The Gore Cover System for commercial composting has been installed in almost 200 locations worldwide and a number of those locations are in Canada, including Pemberton, Abbotsford, Sechelt and Chemainus.
Taggart says the basic materials required to build such a system are asphalt or concrete pads, concrete blocks and tent-like material that is similar to what is used to make Gore-tex outdoor apparel. A small process building may be required together with a platform scale and modest modular office.
“The other systems we looked at [through SWRMAC] all required large buildings with complex ventilation systems,” says Taggart. “They also required expensive equipment to treat and mix the waste before it goes into the composting system. Although we’ve suggested that a mixer should be purchased if a Gore system were built on Bowen, it may not be necessary. In Abbotsford, they take everything that people drop off, they don’t shred or chip anything, they just throw everything whole into the composting system and it seems to work well.”
It is a closed system, which means there are virtually no offensive odors. By covering the initial phases of the process, the amount leachate produced is minimal, and is recycled to the feed of the process.
“The process takes eight weeks, with the organic waste being moved through two covered areas for six weeks, and then being left open for another two weeks. After that, the material is sifted through a screen. Chunks that are left behind in the screen go back to phase one of the process for more composting, and the rest of the compost can be left out for several months to cure,” says Taggart. “After that, you send samples to a lab that will test for pathogens. The times required to process Bowen’s organics may vary, based on differences in composition. Once you get a clean bill from the lab you can sell the stuff as Grade A compost, I don’t know how much Abbotsford sells their compost for but elsewhere it is sold for $25 - $30 per yard.”
Taggart and Lucas say that, based on their estimates, the municipality could break even in seven or eight years if it invested in this kind of composting system. Taggart stresses that the cost estimates and economic assumptions applied are very approximate, pending preliminary engineering studies.
“It currently costs approximately $160 to ship a tonne of organic waste to the North Shore Transfer station, and pay for the tipping fee,” says Taggart. “Tipping fees are going up, and the cost of taking this material on the ferry has risen 38 percent in the past five years with an 8 percent rise just this year.

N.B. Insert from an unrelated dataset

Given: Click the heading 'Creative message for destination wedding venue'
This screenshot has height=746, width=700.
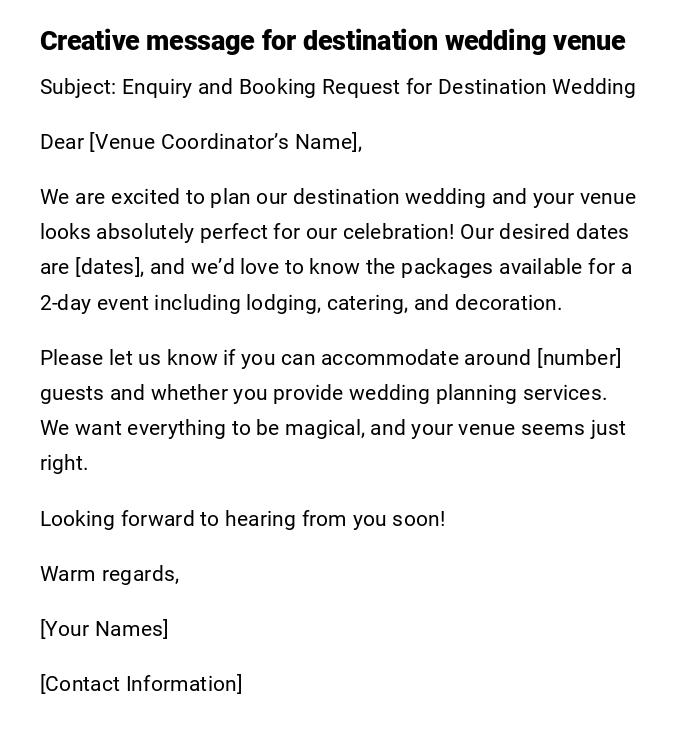Looking at the screenshot, I should pyautogui.click(x=332, y=41).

So far the ferry is not the most significant cost when it comes to this operation, but if things keep going like this it could become a major cost component.”
According to their preliminary calculations, which include the capital costs of building the system, amortization and the financial benefit that would come from selling the compost at the end of the process, the cost of processing organics locally with this system would come to approximately  $110 - $120 per tonne.
Taggart requested that council make a resolution to spend up to ten thousand in order to fund the first two phases of a study that would determine the environmental, social and economic viabilities of a Gore Cover composting system on-sland.
Councillor Alison Morse suggested that such a project would be better undertaken by the private sector, leading council to make a directive to staff to develop an Expression of Interest for the treatment of commercial and residential organic waste on Bowen.